There's not an informed person who couldn't use the above quotation as an
all-purpose alibi for the cross-pressures rampant today in our ridiculously
complex habitat.

Above all, this new work proves Surette is an expert at evoking new
questions about old answers to the mystery of the creative process. He
actually aids us in marvelling anew at how art becomes charismatic.


3. ART IN THE AGE OF THE MACHINE

They Used to be Giants

 
The subtitle of Leon Surette's third entry into what has turned into a
trilogy should be: They Used to Be Giants.

"Art in the Age of the Machine" is a prodigious inventory of all the
thinkers, scientists, philosophers, and artists who once made an impact and
drew attention to themselves as they wrestled with the unpredictable
juggernaut of human creativity in the industrial phase of cultural (d)evolution.

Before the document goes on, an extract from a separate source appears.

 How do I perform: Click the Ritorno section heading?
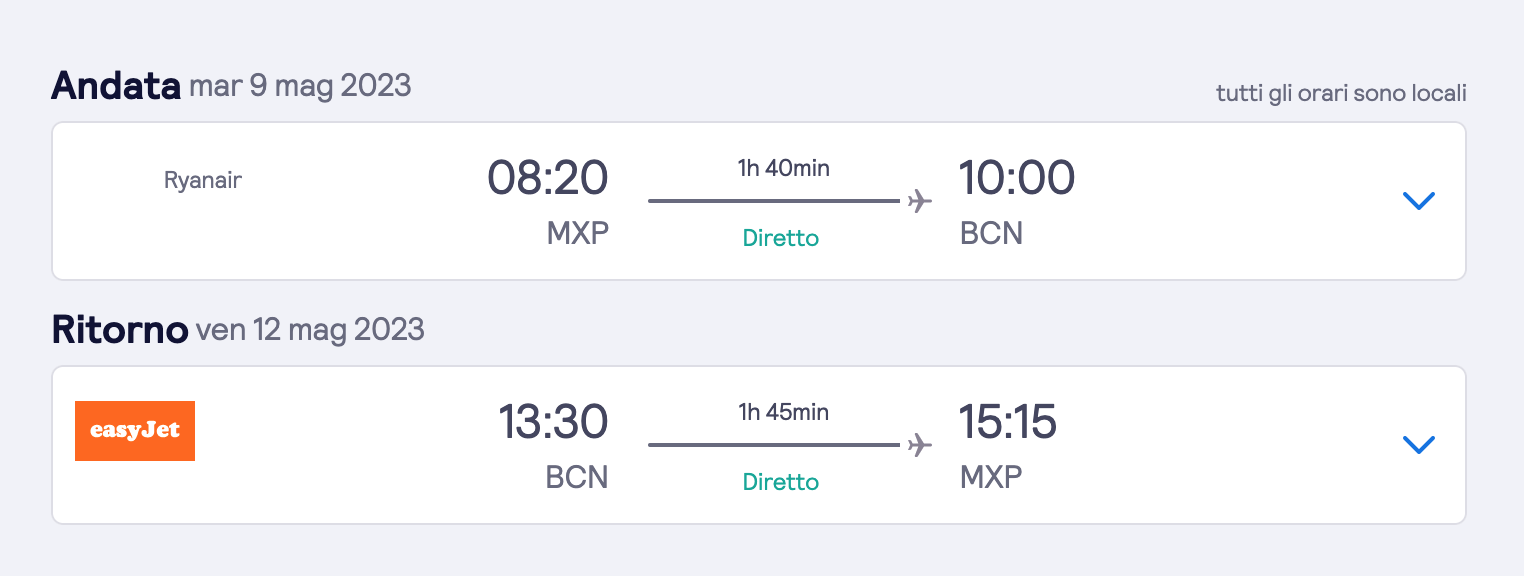(120, 330)
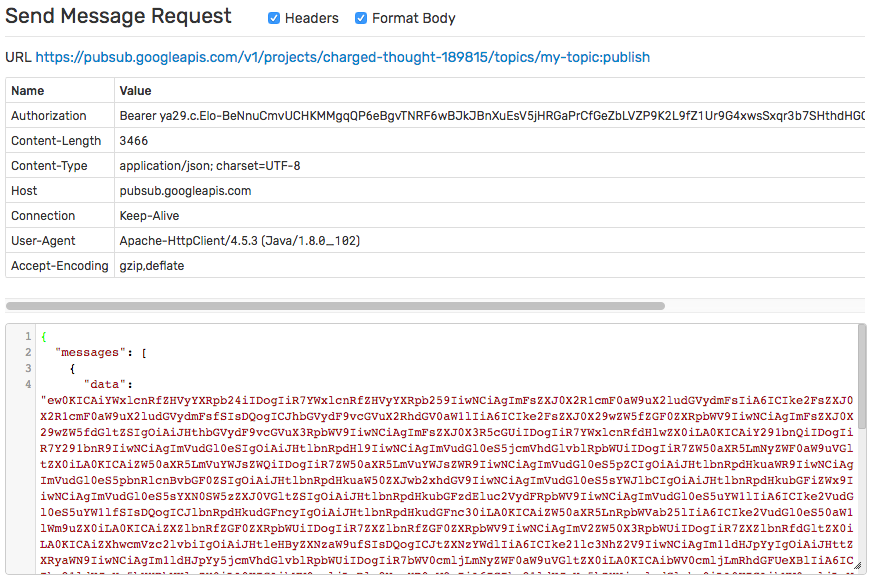Open the pubsub.googleapis.com publish URL link

pyautogui.click(x=342, y=57)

Again, I can't stress more that, like his previous two works, Surette proves
once again to be a real live Noah who preserves the 200-year old history of
arguments and varieties of response to technoculture in order to inspire a
general perspective that none of our present institutions of learning have a
clue as to how to engender.

Young minds require this book. It should be mandatory reading in all
locations of higher education. Since the present fashion is to reject the
Western Canon, then we should experience and understand ONE MORE TIME (or
perhaps, for the first time) what we are increasingly amnesiac concerning
what is the UR question: "When is a human not a human?"

Surette's mosaic is to be recommended just for the sheer audacity of his
choices. Any work that includes the thinker a recent BBC TV broadcast
declared "one of the most poisonous minds of the 20th century" - Wyndham
Lewis - has the edginess that will attract the natural curiosity of coming
generations who always can sniff out where the crux of the biscuit is.